Update the records below by replacing "screenshot" with "screen capture" throughout, keeping everything else unchanged. Leave the pictures out of your answer.
Begin ITEMS
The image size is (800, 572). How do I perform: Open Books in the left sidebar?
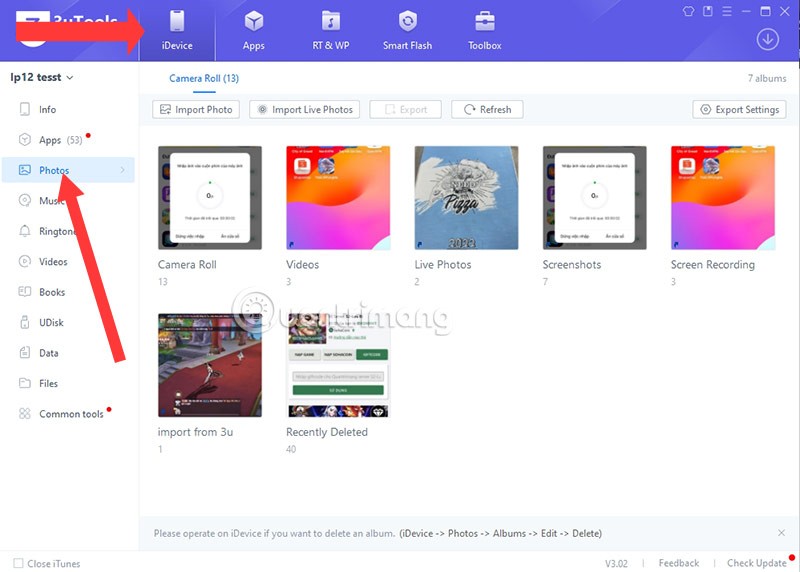52,292
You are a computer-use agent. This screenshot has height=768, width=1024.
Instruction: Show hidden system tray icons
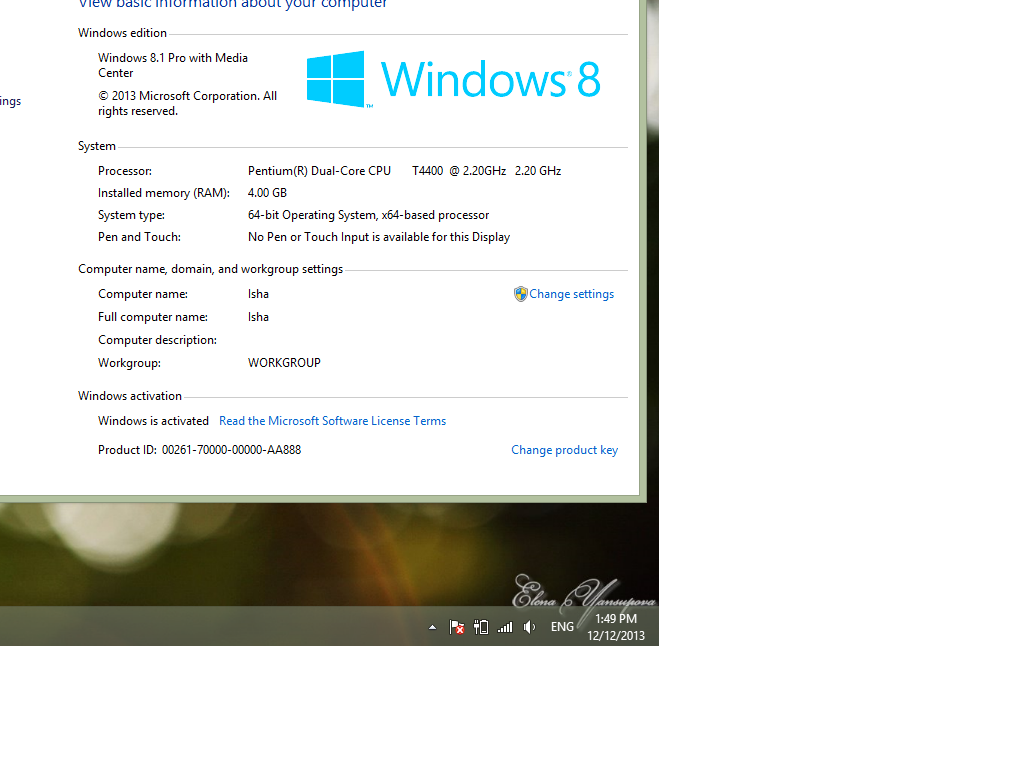(432, 627)
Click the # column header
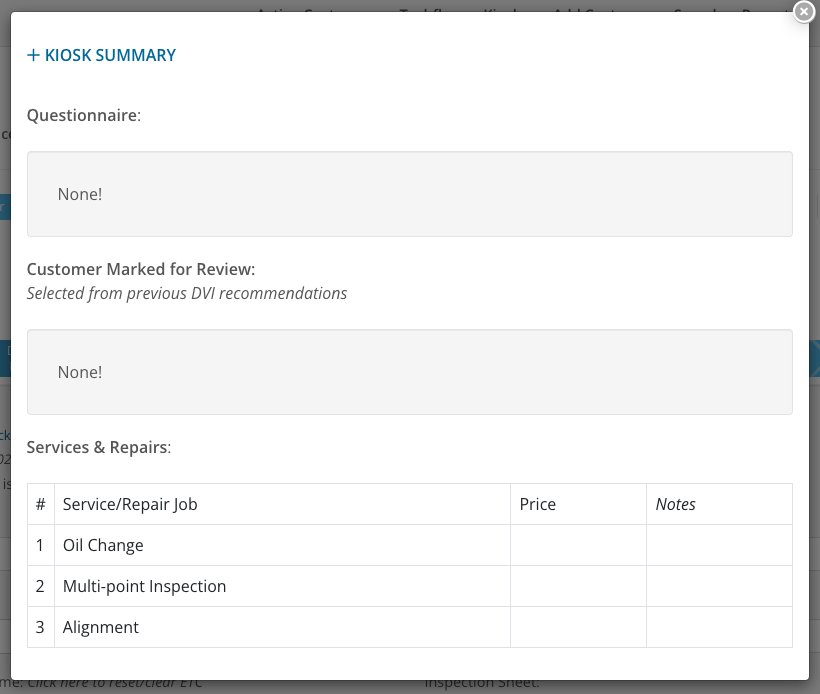Viewport: 820px width, 694px height. coord(40,504)
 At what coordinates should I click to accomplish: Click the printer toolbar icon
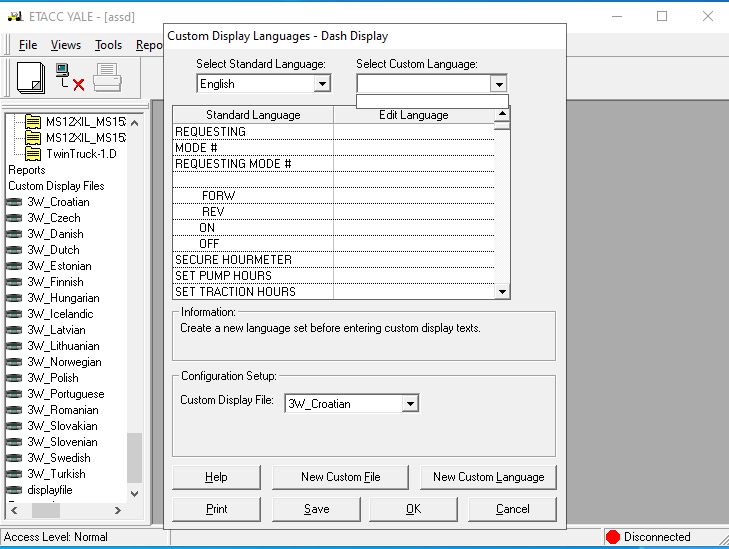point(107,78)
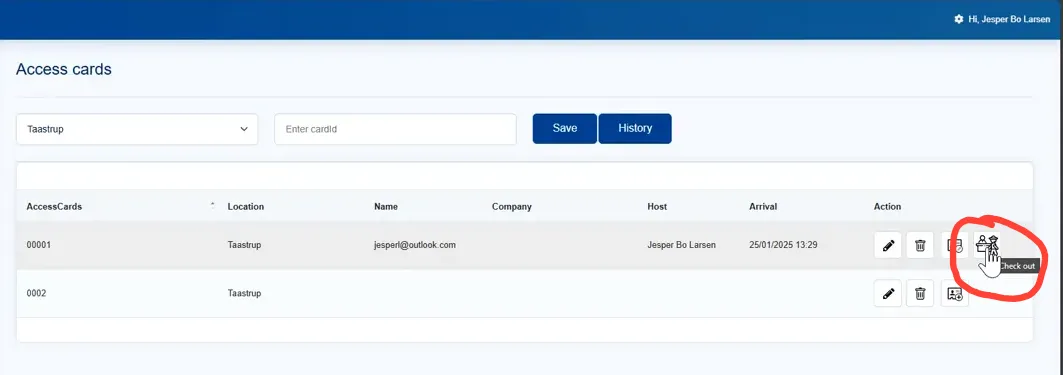1063x375 pixels.
Task: Open the History button
Action: click(x=635, y=128)
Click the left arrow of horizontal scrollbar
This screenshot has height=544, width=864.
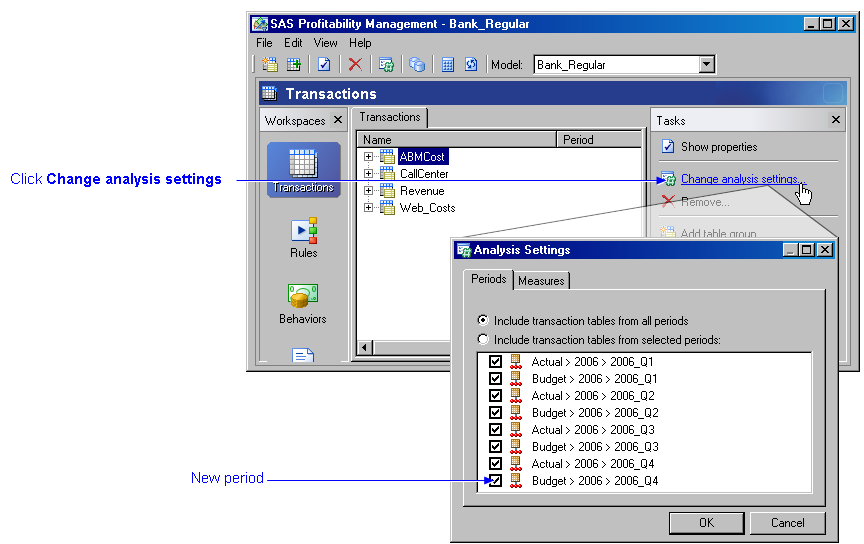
End ITEMS
* [THE RESPONSE]:
The image size is (800, 572). How do I perform: Open Books in the left sidebar?
52,292
You are a computer-use agent. This screen capture has height=768, width=1024.
Instruction: Show hidden system tray icons
(432, 627)
Click the # column header
Viewport: 820px width, 694px height. coord(40,504)
 At what coordinates should I click to accomplish: Click the printer toolbar icon
point(107,78)
1063x375 pixels.
Task: Open the History button
Action: click(x=635, y=128)
Click the left arrow of horizontal scrollbar
This screen capture has height=544, width=864.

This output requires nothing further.